Ten years ago Jonathan Maciver from Stornoway visited the small, predominantly Muslim, African country of Gambia with his brother Scott and some friends. So moved were they by the obvious spiritual and material needs of the people there that they felt compelled to try and help on a long-term basis.
Unusually, they decided that the most efficient way to help the people was to set up their own charity, and so The Gambia Partnership was born.
Without staff at home and with only a handful of contacts in Africa, they set about developing working relationships, supporting Christian education and also fostering the kinds of micro business that can transform lives in impoverished West Africa.
Over the decade since the contacts book has grown and a structure has gradually emerged that has allowed the work to flourish - predominantly by financially assisting children through an education in the small network of independent Christian schools that exists in the country. But the Partnership supports children according to their needs and irrespective of their religion – the poorest always come first.
The work has prospered greatly, transforming many lives along the way. As the work has grown though, so have their ambitions, and three years ago they began to look for the right location in which to build a brand new school.
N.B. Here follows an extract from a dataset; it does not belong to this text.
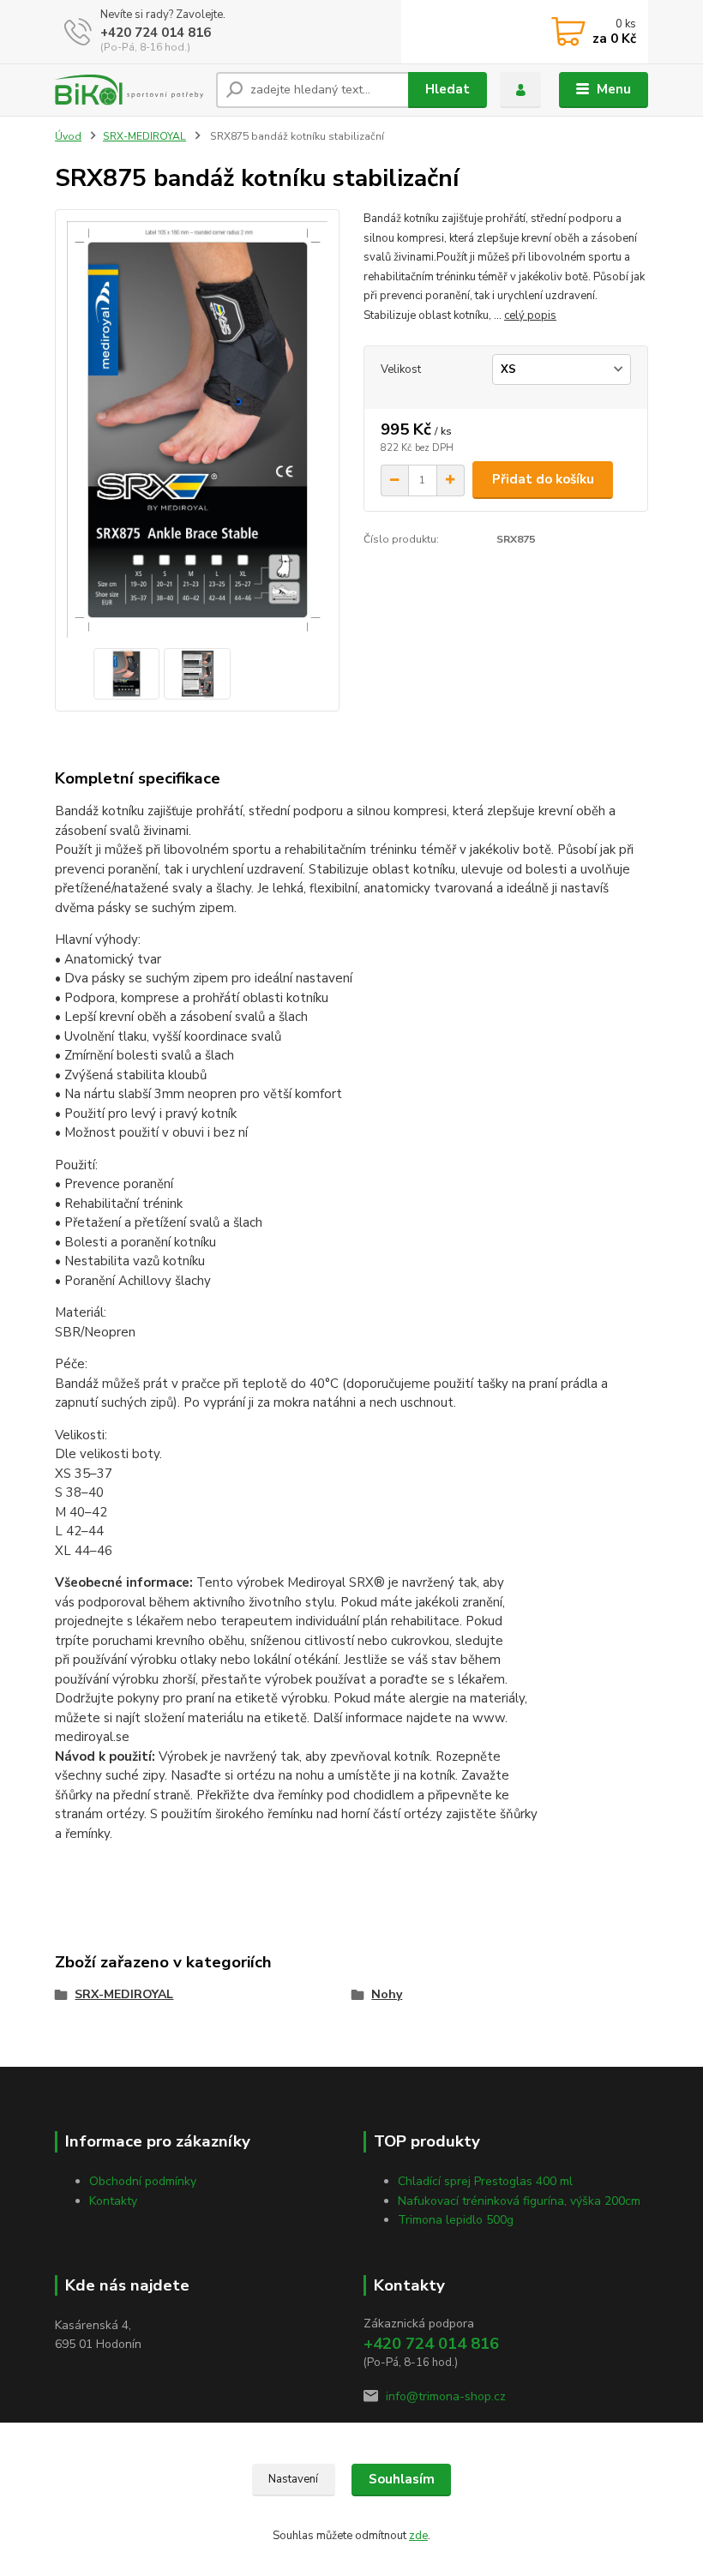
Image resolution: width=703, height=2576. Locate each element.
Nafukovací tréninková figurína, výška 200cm (519, 2201)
Providence eventually lead them to the idyllic rural village of Kabakel which has a population of around 700, and having established a strong rapport with the village rulers, they’ve since been overcoming the the hurdles that must be cleared before such a build can even begin.
Now though, they are ready to begin, and Feachdan Ionatain / Jonathan’s Army follows Jonathan as he takes a group of volunteers over to Gambia to try and get the school built in Kabakel.
One such volunteer is Roseann Macleod from Lewis who went out to Gambia with Jonathan in November 2014 for a week. Roseann used to work with Jonathan who initially approached her back in 2013 looking for any contacts for a possible container to be taken over to Gambia to form part of the school.
Roseann said: “It is a real honour to be part of Jonathan’s project and I was so inspired by the many friendly people I met out there. One boy in particular, whom I took under my wing when out there and named Murdo (aged five and who features in the film), was not wearing a school uniform, did not speak at all and was not integrating with anyone.
"It transpired that he was disowned by his mother and therefore nobody was paying to send him to school, which is the equivalent of 20p a day. Now Murdo is with a new family and attending the local school in a nearby village and thriving.
“The story of Murdo is just one example of the many needy children in Gambia. I am also keen to help the women out there and I am looking forward to heading back out this November for two weeks. One of my objectives is to help set up social enterprises for women including a tie-dying business, where they have the capabilities of doing so they just need some guidance on various aspects including fabric choice and methods for selling goods to the tourist trade.”
The film takes a look at what sustains them in the face of such frustration, what they really hope to achieve and why on earth do they do it all.
Feachdan Ionatain has been produced for BBC ALBA by Corran Media and is being transmitted on Thursday (October 1) at 9pm.